立体视觉如何从2D平面数据计算物体距离?

图一显示的是立体几何方程式。如果两个摄影机已被校准过,找出物体距离这个问题就可以转化成找出左摄影机和右摄影机同时拍摄的影像画素点视差。预校准的立体摄影机可以校准图像,如此对极几何线就可以轻易对两个影像的每一个画素点进行水平搜寻(同一行)。所谓视差(Disparity),就是与左图像比对,一个特定点在右图像移动的画素量,此概念很重要,因为它适用于硬体实作的常态计算模型,在深入此主题之前,视差这个概念必须进一步厘清。

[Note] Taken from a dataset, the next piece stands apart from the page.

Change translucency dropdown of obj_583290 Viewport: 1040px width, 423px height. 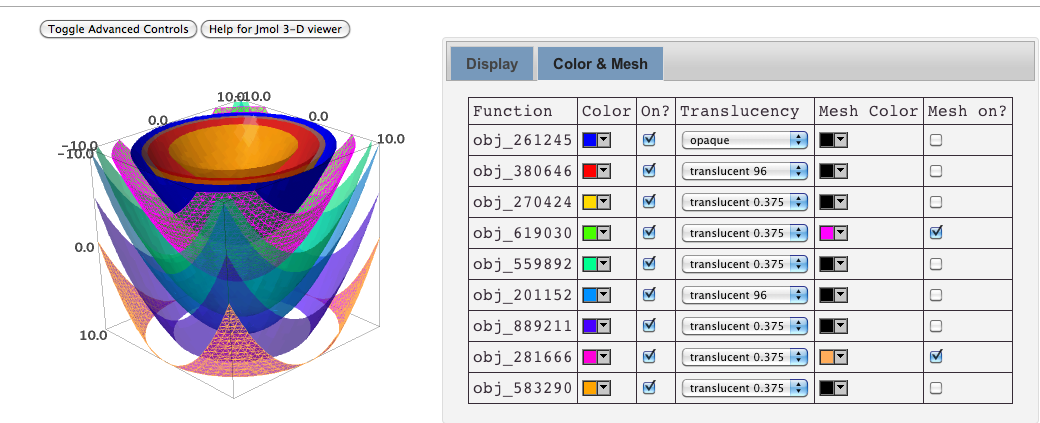pos(744,388)
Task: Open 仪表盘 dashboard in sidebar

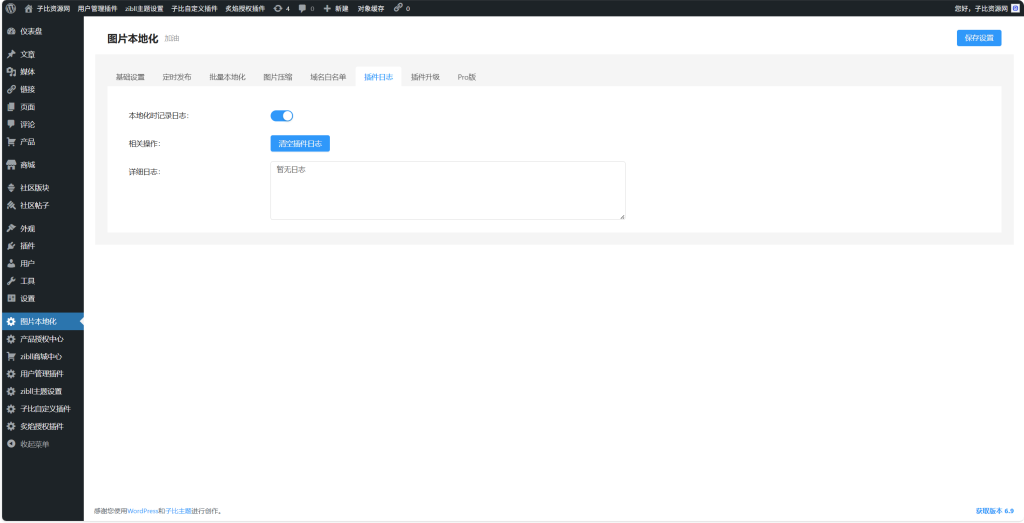Action: [30, 31]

图一 : 立体几何方程式。 3D空间中一个点的景深,与该点在左右摄影机的视差成反比。
图一 : 立体几何方程式。 3D空间中一个点的景深,与该点在左右摄影机的视差成反比。

立体视差计算和距离计算的精确度

图二的三张图显示视差与物体距离的关系,首先注意到的是,视差和物体距离成反比。一个物体距离立体摄影机愈近,视差就会愈大,反之亦然。理论上,一个零视差的点距离摄影机无限的远。具体而言,以图二(a)系统的选定物理参数,一个画素视差代表大约700公尺的距离,二个画素视差,距离大约350公尺,这是非常大的解析度差异,如果视差计算失误一个画素,估算的距离就会产生很大的错误(100公尺以上的距离)。对于较短的距离(图二曲线下半部,小于50公尺处),距离计算的解析度能获得大幅改善,从曲线下半部密集的距离计算点可得到明证,在此区块内,视差计算失误一个画素(或更少),距离的误差大约2~3公尺。



图二 : 计算精确度与距离和视差的关系。视差计算的画素精确度提升,距离的精确度也相对提高。该计算基于(a)两台摄影机相距30公分(b)焦距10厘米(c) 画素大小4.2微米。
图二 : 计算精确度与距离和视差的关系。视差计算的画素精确度提升,距离的精确度也相对提高。该计算基于(a)两台摄影机相距30公分(b)焦距10厘米(c) 画素大小4.2微米。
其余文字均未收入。